I don’t think so but that would be great to have! In case you want to make one.

I can think of 2 strategies:

i. Brute-force approach:
Remove Git-LFS (or even Git itself) completely and start over with DVC.

ii. Conversion

  1. Translate the Git-LFS pointer files into .dvc files (empty hash values)
  2. Download all the data from the Git-LFS server into the workspace
  3. dvc commit and git remove/add/commit everything.
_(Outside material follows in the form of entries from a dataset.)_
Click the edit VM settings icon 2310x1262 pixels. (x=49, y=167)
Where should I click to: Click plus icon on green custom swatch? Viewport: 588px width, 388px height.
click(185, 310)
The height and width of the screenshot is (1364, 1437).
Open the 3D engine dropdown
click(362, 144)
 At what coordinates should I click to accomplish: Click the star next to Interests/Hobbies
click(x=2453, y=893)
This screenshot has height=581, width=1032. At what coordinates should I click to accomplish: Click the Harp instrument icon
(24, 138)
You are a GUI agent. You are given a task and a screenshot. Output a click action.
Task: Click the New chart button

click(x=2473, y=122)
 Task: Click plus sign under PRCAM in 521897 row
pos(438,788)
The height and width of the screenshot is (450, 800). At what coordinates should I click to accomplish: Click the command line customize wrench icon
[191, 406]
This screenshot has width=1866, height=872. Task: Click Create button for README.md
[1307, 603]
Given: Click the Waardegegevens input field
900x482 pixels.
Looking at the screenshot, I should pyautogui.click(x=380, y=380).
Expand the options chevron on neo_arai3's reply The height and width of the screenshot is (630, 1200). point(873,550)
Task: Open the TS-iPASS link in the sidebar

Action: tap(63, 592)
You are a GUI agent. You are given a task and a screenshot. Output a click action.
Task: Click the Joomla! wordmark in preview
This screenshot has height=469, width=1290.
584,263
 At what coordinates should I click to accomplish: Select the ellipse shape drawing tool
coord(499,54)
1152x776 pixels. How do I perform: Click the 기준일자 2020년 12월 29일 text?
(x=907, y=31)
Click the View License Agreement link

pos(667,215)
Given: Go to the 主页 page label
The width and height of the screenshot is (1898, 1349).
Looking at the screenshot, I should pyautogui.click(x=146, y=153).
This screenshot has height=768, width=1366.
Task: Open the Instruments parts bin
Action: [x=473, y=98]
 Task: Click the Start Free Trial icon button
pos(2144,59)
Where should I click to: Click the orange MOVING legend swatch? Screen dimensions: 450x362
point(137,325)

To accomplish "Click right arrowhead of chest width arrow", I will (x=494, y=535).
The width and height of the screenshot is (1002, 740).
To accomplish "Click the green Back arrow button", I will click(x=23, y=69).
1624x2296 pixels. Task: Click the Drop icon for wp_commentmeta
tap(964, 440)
I just went through the process of doing this. Luckily, the commit history of my repo wasn’t very deep, but I was able to migrate the file in each commit from lfs to dvc. The process went roughly like this:

  1. git log --oneline --follow -- path/to/file - Determine which commits touched the file
  2. Rebase/edit those commits, then for each commit:
  3. git rm -r --cached path/to/file - Remove the file from git, but keep the local copy
  4. dvc add path/to/file - Tell dvc to track the file
  5. git add path/to/file.dvc - Tell git to track the dvc file
  6. git commit --amend - Replace lfs with dvc in the previous commit (skip if resolving a conflict as part of the rebase)
  7. git rebase --continue - Repeat however many times necessary

Additionally, I needed to rebase/edit the commit that introduced lfs by removing the entry it added to .gitattributes, running dvc init and any other setup required/desired, and amending those changes to the commit.

Finally, I ran dvc push --all-commits and git push -f, and I was done!

Hey there,
I exactly couldn’t find a specific tutorial on migrating from Git LFS to DVC. However, you can follow these general steps:

  • Install DVC: Begin by installing DVC and setting up your repository.
  • Convert Git LFS Files: Download all large files tracked by Git LFS to your local repository.
  • Track Files with DVC: Add these files to DVC tracking using dvc add.
  • Push to Remote Storage: Push the tracked files to your chosen remote storage (e.g., AWS S3) using dvc push.
  • Update Workflow: Modify your workflow to use DVC commands instead of Git LFS for managing large files.

Remember to adjust these steps based on your specific needs and repository setup. If you encounter any issues, seek assistance from the DVC community or consult their documentation for more detailed guidance.

Hello,
As per me you can achieve this by first removing LFS tracking, committing the actual data files to your Git repository, and then setting up DVC to manage versioning and storage of these files.